Blog Credo

The whole aim of practical politics is to keep the populace alarmed (and hence clamorous to be led to safety) by menacing it with an endless series of hobgoblins, all of them imaginary.

H.L. Mencken

Friday, December 28, 2012

The Black Jimmy Carter


On the long drive to Georgia, we were listening - off and on - to Sean Wilentz's The Age of Reagan.  We were about half way through Carter's foreign policy, having started with the fallout from Watergate, the Ford Presidency and Carter's domestic travails.

What were striking about the book was the familiarity of the names: Rumsfeld, Cheney, Podhoretz, Kristol, Perle, Weyrich, Scaife, Falwell...

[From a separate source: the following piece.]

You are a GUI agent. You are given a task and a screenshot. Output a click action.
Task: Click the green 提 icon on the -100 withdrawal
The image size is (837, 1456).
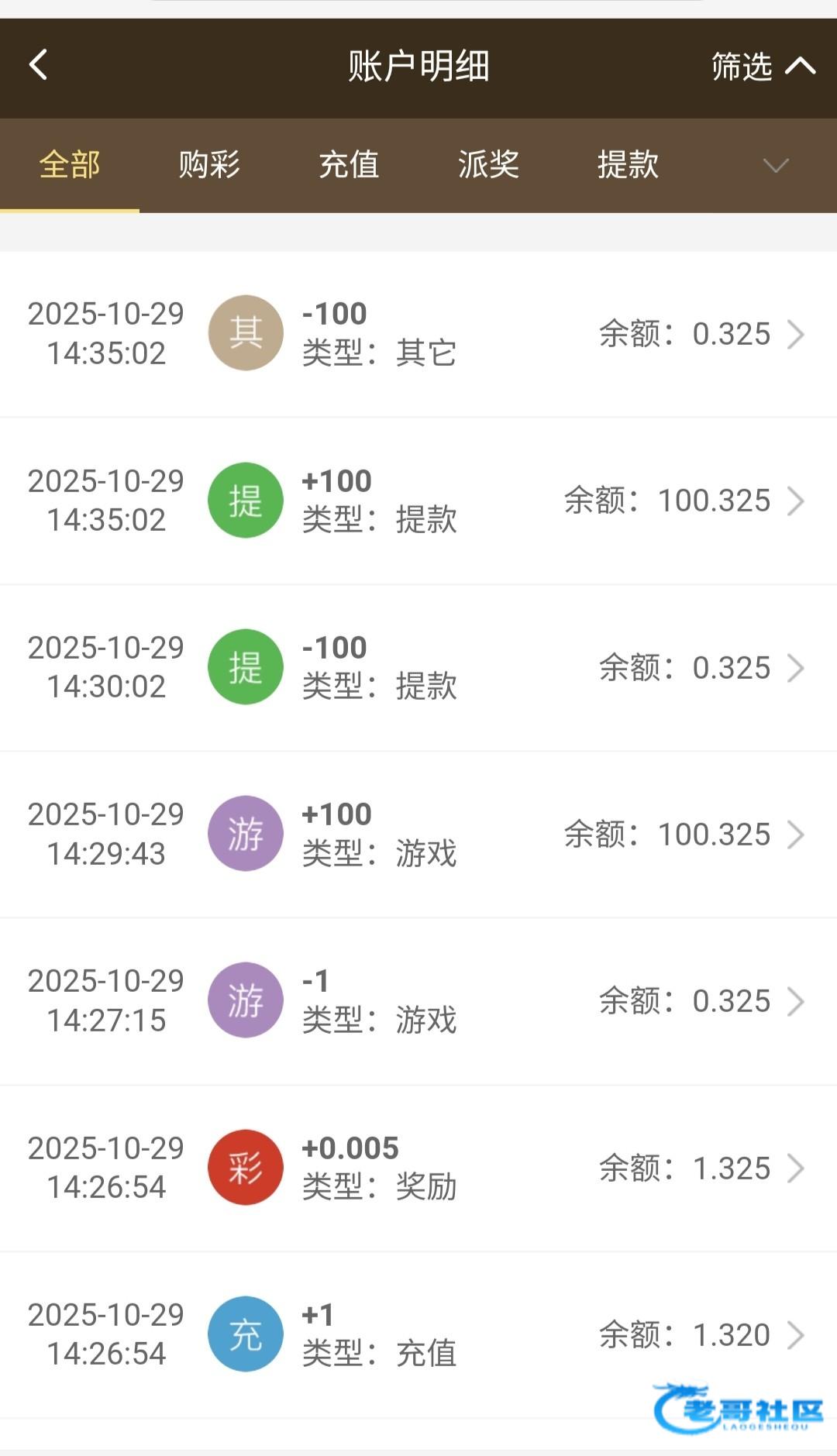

What animated and unified these disparate factions of conservatism was the Cold War and a sort of unthinking, reflexive almost illogical anti-communism.  For this group, the US was constantly on the verge of falling under the sway of an ascending Soviet Union.  America's descent into drugs, women's rights, racial tolerance and environmentalism combined to weaken the American character and make us susceptible to the power of communism.

It was a curious, paradoxical combination of beliefs in American exceptionalism and a conviction that America was in decline.

As we know, it was the Soviet Union that was in decline, and all the things that were eviscerated by the conservatives: the Helsinki Accords, the Soviet invasion of Afghanistan and America's withdrawal from Vietnam all helped "win" the Cold War for the West.

And yet that paradoxical  belief in American exceptionalism and American decline is still at the heart of American conservatism.

For instance, the most consistent criticism of Obama is that he doesn't "believe in America" and is embracing "socialism".  Of course, nothing could be further from the truth.  Has any recent president come from a less likely background than Obama?  And therefore has any recent president more embodied the "American Dream"?  And only in the per fervid dreams of the conservative mind can requiring Americans to buy private health insurance become "socialism".

They believe that America is the greatest nation on earth and yet they have open contempt for half the country.

What's striking is that forty years later, they really don't have any new, fresh ideas.  Having implemented the plans they wanted, they have no second act.  Nor do they have the ideological flexibility to act in practical ways that might improve the civic life of the country.

Hence the fiscal cliff, the "dairy cliff", the debt ceiling crisis, the lack of action on global warming and a host of other problems that the GOP simply will not help solve.

They are frozen in the ideas of 40 years ago.

And we are going to suffer for it.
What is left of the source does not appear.